World sustainability leaders

Canada’s rate of deforestation is near zero, and we lead the world in forestry management and regulations. Since 1990, Canada’s foresters have partnered with ENGOs to radically redesign logging practices, investing billions of dollars to reengineer the industry, despite recessions, trade embargos, labour woes, foreign exchange risk and technology gaps. Are these some of the reasons your industry may have opted for the slow route to sustainability?

Globe 2008, a biannual conference and trade show on business and the environment, draws thousands of environmental professionals, tech companies and policy makers from around the world. In a forests and climate change session, I sat with several hundred sustainability-savvy people for an update from Canada’s forestry representatives, the World Wildlife Fund and other stakeholders. Despite the impressive progress report, the emotional questions put to the panel by attendees revealed the deeply held convictions of concerned people who don’t really understand how comprnsively this industry has stepped up to its responsibilities.

Yet, no other sector in the Canadian economy has done such an exemplary job of implementing sustainability measures, and they’ve made more commitments for the future. The Forest Products Association of Canada (FPAC) represents companies responsible for 75 per cent of Canada’s working forests. FPAC’s

sustainability achievements include:

Forest protection: As of December 2006, 100 per cent of FPAC members are certified by one of three internationally recognized sustainable forest management standards: the Forest Stewardship Council (FSC); the Canadian Standards Association (CSA); or the Sustainable Forestry Initiative (SFI). This means if you or your company buys Canadian forest products, the product was sustainably harvested.
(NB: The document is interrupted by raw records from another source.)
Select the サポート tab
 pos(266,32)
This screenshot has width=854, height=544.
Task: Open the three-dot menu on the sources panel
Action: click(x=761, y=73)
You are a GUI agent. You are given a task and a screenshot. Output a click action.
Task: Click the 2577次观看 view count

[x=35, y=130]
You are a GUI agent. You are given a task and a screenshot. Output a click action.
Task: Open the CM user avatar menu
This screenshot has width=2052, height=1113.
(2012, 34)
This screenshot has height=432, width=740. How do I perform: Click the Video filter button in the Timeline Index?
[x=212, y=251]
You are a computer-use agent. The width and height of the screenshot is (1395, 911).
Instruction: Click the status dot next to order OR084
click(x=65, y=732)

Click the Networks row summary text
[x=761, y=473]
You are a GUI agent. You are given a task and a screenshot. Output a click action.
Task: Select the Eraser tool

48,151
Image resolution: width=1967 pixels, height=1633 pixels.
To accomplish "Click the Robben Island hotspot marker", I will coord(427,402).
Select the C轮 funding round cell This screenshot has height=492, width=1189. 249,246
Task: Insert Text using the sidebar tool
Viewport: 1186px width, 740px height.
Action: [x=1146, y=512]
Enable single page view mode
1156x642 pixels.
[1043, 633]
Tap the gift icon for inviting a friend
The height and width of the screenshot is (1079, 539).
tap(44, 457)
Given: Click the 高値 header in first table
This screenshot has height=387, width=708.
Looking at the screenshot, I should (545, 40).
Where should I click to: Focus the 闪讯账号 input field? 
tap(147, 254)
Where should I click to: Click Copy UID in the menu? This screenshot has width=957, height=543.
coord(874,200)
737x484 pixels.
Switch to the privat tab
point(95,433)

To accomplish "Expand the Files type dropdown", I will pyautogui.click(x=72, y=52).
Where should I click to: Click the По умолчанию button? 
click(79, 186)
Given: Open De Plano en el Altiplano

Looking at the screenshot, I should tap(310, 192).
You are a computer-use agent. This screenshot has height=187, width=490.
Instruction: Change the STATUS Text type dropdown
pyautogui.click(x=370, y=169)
Carbon footprint: FPAC pulp and paper mills produce 44 per cent less greenhouse gases than in 1990, seven times the Kyoto targets. In partnership with WWF, FPAC has committed to industry-wide carbon neutrality by 2015, without purchasing offsets. Members intend to work closely with suppliers and customers to facilitate this change throughout their value chain.

Renewable energy: Biomass is already being used to meet almost 60 per cent of FPAC mills’ energy needs.

Get in front

Despite this kind of leadership, FPAC members still face public misconceptions from days gone by. This industry has a serious task ahead to change deeply held public views, regain its rightful position in the global marketplace for forest products, and establish the sustainable image of its brands and products.

Industries including automotive, food and beverage, high technology, and petroleum are watching the trust gap widen in their public domains. Business leaders must get in front of the sustainability mandate and tell the public what they are doing.